Problem requirements ▸ In the records below, the line with "Task: Click 东 on the ViewCube compass" opens the range and the line with "Select the migrations" closes it; print that range exactly and nothing else.

++++++++++

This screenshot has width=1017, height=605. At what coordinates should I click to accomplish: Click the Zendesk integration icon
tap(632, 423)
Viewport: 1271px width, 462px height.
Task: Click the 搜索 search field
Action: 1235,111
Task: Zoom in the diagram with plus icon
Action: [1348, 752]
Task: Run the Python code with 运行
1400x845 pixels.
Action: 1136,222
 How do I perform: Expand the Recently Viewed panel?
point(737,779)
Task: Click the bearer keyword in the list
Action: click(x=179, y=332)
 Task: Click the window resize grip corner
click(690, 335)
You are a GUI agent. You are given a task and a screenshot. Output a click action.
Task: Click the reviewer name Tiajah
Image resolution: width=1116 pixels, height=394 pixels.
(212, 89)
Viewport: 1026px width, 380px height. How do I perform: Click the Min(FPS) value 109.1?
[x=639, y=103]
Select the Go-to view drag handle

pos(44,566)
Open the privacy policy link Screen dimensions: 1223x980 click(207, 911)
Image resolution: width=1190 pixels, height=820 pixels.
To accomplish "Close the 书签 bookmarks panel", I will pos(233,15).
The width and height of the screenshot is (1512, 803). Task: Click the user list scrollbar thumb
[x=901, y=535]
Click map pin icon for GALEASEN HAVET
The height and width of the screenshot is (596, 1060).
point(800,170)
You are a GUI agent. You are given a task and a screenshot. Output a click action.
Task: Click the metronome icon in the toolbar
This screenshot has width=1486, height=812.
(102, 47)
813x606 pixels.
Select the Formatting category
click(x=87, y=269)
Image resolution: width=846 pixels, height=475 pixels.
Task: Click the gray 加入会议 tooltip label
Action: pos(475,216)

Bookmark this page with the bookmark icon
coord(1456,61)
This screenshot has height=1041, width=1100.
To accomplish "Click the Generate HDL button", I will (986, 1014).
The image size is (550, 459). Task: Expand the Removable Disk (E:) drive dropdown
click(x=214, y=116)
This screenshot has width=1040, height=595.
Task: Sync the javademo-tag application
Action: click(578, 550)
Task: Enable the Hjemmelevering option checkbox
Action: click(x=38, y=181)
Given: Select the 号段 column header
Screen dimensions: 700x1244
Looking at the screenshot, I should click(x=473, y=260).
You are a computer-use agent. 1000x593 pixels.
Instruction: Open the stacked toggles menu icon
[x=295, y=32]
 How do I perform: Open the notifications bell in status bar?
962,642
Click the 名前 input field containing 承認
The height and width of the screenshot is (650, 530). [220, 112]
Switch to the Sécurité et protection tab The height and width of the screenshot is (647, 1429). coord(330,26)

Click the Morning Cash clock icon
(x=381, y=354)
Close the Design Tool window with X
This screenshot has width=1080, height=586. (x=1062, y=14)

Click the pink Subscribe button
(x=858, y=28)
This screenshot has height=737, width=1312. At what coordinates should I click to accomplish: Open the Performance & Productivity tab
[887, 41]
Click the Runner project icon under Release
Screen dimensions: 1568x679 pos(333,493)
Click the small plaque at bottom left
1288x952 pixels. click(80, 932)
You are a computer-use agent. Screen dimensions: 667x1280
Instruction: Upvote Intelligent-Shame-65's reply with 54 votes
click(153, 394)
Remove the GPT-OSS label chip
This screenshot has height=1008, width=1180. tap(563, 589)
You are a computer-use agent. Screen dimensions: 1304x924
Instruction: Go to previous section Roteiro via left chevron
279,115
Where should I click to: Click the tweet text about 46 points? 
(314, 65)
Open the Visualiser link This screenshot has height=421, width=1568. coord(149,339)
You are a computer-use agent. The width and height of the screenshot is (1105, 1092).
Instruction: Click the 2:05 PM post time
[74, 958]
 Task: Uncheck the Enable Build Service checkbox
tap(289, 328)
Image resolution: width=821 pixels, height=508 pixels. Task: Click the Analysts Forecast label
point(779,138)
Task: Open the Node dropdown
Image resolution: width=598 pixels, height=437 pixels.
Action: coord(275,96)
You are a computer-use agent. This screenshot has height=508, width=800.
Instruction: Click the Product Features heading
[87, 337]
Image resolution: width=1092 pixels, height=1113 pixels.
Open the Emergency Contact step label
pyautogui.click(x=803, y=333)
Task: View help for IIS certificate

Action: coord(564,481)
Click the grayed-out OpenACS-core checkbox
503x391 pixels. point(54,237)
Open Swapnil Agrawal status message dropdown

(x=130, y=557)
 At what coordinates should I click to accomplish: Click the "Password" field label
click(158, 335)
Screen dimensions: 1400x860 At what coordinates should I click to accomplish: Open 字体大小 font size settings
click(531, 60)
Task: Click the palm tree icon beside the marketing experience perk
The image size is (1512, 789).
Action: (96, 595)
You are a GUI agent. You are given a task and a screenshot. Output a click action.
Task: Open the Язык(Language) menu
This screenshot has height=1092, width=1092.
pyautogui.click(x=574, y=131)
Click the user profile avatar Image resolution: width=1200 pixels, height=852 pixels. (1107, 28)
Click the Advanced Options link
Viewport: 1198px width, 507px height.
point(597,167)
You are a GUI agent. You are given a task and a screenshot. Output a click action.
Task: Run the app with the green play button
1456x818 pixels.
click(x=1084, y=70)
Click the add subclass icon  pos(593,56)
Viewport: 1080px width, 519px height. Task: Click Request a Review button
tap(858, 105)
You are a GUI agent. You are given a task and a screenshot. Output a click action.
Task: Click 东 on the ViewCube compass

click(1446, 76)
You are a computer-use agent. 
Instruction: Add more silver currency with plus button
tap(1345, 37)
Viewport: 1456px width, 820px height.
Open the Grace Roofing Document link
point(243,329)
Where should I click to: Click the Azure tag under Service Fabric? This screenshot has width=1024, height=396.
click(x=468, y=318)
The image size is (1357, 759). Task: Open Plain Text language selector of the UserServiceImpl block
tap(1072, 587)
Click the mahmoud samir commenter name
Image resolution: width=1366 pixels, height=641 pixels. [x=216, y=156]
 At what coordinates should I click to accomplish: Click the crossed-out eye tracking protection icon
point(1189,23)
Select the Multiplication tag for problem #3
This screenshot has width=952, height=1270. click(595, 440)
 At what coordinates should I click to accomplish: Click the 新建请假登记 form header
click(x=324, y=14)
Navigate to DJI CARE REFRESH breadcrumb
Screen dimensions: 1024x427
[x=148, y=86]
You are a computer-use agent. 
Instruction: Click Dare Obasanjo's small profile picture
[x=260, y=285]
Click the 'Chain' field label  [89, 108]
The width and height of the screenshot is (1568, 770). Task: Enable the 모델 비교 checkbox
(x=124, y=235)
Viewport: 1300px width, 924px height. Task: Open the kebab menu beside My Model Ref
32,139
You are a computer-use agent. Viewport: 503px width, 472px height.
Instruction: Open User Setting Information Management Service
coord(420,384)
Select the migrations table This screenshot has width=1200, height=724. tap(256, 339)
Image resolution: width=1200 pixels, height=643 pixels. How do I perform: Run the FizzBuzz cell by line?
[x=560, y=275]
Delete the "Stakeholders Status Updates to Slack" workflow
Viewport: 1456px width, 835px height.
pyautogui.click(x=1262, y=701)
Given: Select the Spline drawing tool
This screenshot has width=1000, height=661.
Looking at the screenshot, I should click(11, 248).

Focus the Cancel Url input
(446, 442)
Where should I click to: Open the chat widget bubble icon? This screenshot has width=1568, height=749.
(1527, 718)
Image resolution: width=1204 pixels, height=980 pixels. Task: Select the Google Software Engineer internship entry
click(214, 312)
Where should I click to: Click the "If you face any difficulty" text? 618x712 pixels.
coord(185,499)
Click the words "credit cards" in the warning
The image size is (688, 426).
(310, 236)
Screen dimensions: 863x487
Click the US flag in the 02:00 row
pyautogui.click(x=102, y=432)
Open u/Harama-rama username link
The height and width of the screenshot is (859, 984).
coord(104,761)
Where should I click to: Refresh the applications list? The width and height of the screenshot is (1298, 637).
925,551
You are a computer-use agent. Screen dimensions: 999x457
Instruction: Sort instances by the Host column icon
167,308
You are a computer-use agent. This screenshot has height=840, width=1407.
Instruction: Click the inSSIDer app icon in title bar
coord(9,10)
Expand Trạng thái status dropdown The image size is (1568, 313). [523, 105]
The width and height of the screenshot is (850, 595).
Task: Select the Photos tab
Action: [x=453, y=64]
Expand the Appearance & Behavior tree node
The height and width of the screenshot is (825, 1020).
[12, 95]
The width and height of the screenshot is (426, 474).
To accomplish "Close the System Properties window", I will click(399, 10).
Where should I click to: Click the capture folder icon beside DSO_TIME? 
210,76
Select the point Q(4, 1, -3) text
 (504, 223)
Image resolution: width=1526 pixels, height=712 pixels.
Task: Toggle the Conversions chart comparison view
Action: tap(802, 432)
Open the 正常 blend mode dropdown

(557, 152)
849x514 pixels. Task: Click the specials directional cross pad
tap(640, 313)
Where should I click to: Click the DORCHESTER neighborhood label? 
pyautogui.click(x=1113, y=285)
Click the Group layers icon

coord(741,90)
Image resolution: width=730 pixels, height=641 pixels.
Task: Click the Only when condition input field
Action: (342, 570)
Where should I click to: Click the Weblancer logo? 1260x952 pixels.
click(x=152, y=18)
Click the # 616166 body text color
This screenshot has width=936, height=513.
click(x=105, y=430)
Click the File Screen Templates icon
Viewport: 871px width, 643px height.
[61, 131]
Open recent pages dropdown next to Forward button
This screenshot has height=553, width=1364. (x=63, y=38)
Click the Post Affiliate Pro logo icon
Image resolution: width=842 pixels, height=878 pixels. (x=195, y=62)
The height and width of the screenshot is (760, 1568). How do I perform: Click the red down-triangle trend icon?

++++++++++

Exercise result ▸
Task: Click 东 on the ViewCube compass

click(1446, 76)
You are a computer-use agent. 
Instruction: Add more silver currency with plus button
tap(1345, 37)
Viewport: 1456px width, 820px height.
Open the Grace Roofing Document link
point(243,329)
Where should I click to: Click the Azure tag under Service Fabric? This screenshot has width=1024, height=396.
click(x=468, y=318)
The image size is (1357, 759). Task: Open Plain Text language selector of the UserServiceImpl block
tap(1072, 587)
Click the mahmoud samir commenter name
Image resolution: width=1366 pixels, height=641 pixels. [x=216, y=156]
 At what coordinates should I click to accomplish: Click the crossed-out eye tracking protection icon
point(1189,23)
Select the Multiplication tag for problem #3
This screenshot has width=952, height=1270. click(595, 440)
 At what coordinates should I click to accomplish: Click the 新建请假登记 form header
click(x=324, y=14)
Navigate to DJI CARE REFRESH breadcrumb
Screen dimensions: 1024x427
[x=148, y=86]
You are a computer-use agent. 
Instruction: Click Dare Obasanjo's small profile picture
[x=260, y=285]
Click the 'Chain' field label  [89, 108]
The width and height of the screenshot is (1568, 770). Task: Enable the 모델 비교 checkbox
(x=124, y=235)
Viewport: 1300px width, 924px height. Task: Open the kebab menu beside My Model Ref
32,139
You are a computer-use agent. Viewport: 503px width, 472px height.
Instruction: Open User Setting Information Management Service
coord(420,384)
Select the migrations table This screenshot has width=1200, height=724. tap(256, 339)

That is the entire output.